They attribute this failure to a culture problem. There is a fear of embarrassment from appearing in front of the video phone in your pajamas, hair all unkempt, looking like a slob. Using an audio phone, people can mask any aspect of their physical appearance, since it takes far less work to make your voice sound good than to spend time on your hair. This phone seemed like an invasion of privacy.
We thought another problem was due to the fact that most Americans are conservative and luddites at heart. New technology scares people to the point where they won't try again at something if it failed before. It has to be presented in a new way. AT&T's videophone was simply a better version of the videophone that everyone had heard so much about (and never seen) in the 60's. They remembered all the bad things about the videophone and never even considered any of its good qualities that AT&T tried to stress (Showing your grandkids to their grandparents by video was one popular image).
In addition to perceptual problems, there was a problem of distribution. How many people do you know who have a videophone? Yes, exactly the problem. Without a critical mass of videophone purchasers, consumers basically got a really expensive phone whose video display remained blank most of the time.
Michael Shilman thought about the difference between the American culture and the Japanese culture. The Japanese tend to be gadgetophiles. They buy any new electronic toy that comes on the market. Take Sony minidisc. The technology is smaller, lightweight, recordable and better than tape. Why do most Japanese have really small Sony minidiscmans, while American's are still clunking around with huge fullsize discmans? Americans didn't see enough of an improvement over the fullsize disc to justify buying it. Most people remember the big debate when 8-track gave way to the cassette tape. They also remember LPs giving way to tapes and CDs. They had no intention of throwing out their amassed assets just to buy them over again with no appreciable difference in quality other than the minidiscs not holding as much as the fullsize discs.
Another aspect of this paper addresses why people want video conferencing in the first place. It claims results from several studies (with questionable methodologies) over a number of years that show that the debate is almost over. In the beginning, people were excited about the technology and predicted that 85% of future meetings would be done over video. Further studies showed that this number dropped over time until about 4% today.
Michael Shilman also came up with a graph of communication styles from IRC talk to face-to-face conversation that can be found on the Media Board archives.
Perhaps the most interesting line in this paper was, "It was just like being there." We found this amusing at the time, since we were presenting these papers live over the MBone to the class. Staring into a video camera, instead of looking at the monitor where the pictures of the people were, was not "just like being there." In addition, since we were the focus of the conversation, conversation tended to die unless we kept it going. There was none of the subtle eye contact or body language that lets other people know that you want them to talk now.

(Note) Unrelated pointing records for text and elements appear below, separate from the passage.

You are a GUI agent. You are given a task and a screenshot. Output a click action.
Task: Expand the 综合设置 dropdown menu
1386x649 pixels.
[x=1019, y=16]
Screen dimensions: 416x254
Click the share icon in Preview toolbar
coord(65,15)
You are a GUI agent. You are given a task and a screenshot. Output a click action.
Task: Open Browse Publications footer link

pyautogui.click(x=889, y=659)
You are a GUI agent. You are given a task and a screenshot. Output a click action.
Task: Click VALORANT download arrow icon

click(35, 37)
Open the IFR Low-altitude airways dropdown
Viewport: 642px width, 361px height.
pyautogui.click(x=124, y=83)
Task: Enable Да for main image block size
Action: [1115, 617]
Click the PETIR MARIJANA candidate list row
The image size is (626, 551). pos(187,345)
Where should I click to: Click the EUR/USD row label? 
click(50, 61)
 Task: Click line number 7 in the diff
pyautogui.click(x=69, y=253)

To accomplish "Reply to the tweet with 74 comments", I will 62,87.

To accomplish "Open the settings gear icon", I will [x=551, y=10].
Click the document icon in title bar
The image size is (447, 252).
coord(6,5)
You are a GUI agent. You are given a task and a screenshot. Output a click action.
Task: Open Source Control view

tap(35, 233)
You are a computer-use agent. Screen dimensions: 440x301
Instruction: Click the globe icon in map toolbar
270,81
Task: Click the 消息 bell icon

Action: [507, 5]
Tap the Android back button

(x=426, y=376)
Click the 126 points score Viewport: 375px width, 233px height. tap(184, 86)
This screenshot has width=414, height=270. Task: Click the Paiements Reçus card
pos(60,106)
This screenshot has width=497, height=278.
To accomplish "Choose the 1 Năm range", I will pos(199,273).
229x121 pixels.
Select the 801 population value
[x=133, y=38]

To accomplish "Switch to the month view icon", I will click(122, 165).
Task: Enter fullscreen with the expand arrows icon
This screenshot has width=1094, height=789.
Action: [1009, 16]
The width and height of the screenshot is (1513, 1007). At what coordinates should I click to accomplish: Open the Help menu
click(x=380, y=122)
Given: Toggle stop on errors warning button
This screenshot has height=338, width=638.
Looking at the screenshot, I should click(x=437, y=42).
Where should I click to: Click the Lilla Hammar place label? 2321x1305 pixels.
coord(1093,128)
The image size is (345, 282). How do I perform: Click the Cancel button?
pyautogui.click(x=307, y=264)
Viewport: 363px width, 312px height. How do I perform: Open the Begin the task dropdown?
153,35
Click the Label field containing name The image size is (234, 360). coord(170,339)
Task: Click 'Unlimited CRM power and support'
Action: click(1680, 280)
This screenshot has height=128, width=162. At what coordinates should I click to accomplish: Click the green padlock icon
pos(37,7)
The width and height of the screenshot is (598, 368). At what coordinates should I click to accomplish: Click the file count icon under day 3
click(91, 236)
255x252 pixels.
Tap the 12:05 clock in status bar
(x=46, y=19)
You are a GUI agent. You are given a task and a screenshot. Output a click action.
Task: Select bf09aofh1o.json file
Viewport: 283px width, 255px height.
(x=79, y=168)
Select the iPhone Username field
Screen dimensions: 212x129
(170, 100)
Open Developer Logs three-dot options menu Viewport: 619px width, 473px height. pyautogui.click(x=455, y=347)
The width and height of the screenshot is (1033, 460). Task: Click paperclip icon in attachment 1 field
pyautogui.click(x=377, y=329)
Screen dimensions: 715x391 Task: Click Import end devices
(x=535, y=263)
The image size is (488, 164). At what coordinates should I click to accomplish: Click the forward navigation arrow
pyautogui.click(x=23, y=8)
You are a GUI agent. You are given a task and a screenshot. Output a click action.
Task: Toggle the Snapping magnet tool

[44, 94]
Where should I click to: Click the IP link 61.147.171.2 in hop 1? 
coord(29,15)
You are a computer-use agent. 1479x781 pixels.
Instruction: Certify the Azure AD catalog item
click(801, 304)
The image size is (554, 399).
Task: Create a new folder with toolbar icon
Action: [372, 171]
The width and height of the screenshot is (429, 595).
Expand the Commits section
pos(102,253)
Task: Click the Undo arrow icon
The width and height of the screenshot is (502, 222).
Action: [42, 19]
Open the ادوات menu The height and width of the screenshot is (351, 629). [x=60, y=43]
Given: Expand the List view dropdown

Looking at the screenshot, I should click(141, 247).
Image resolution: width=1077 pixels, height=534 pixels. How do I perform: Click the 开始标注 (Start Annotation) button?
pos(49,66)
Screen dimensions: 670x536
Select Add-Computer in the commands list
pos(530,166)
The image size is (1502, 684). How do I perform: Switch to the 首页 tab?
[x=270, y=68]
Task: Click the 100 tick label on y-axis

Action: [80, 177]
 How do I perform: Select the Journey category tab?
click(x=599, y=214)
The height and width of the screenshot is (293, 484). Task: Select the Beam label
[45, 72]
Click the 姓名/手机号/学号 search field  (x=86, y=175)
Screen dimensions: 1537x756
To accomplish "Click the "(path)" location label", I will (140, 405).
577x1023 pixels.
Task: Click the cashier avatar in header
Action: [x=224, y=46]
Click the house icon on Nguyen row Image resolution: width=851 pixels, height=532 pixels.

In Rapport, the key metaphor is a "virtual meeting room" in which a user enters the room and call other people to join in. It provides a mixture of A/V and document communication, in which the A/V takes a back seat to other modes of discourse (specifically the document sharing). One person can use the document editing software at a time, and users "raises" a virtual hand (cursor) to gain editing privileges. The system also has a "store and forward" function which allow meetings to be saved and passed on to other people.
Team WorkStation is an "open shared workspace" which uses video as its primary medium. User's sketches are captured on video and are superimposed on one another to achieve this effect. Ishii's current work involves making the UI disappear completely from the collaborative experience.
Media Space views video as the most important aspect of the collaborative design, with the claim that design is more of a social task than a technical one. The ambiguity of being able to talk on video allows for more expressive freedom in the design process. Work here lead to VideoDraw, which combines a sketching surface with a video screen. PARC researchers note that users prefer more manual tasks in the collaborative environments, and hypothesize that this is a signal their system is not quite right yet.
Cruiser is a "casual encounter" based video system. Users can make quick calls into offices to see if people are around. Users typically make only short conversations on the system, and often pack up their stuff and meet in person for anything longer than a couple minutes. Bellcore has also developed VideoWindow, which is a large virtual window separating parties at different sites. They note that it is often easy to ignore people on the other side of the window.
There were also some interesting MOO applications and suggestions for future applications:
Like all good secure systems, the fail-safe mode is denial-of-access. There is no unintentional video send or receive with the users explicit go ahead. There will be no Big Brother watching over you unless you allow it.
How can this system deal video archival and playback? Each segment may have a different encryption and security level, and thus may allow people to see only small portions of it. If you have video playback, how can you tell it's not live? Could it be a bot playing back prerecorded video snippets? Is it live or is it Memorex? Does it matter? If you expose the source of the video, is it in violation of the source's privacy or anonymity? What if the source is a bot? Is it violation of the bot's privacy?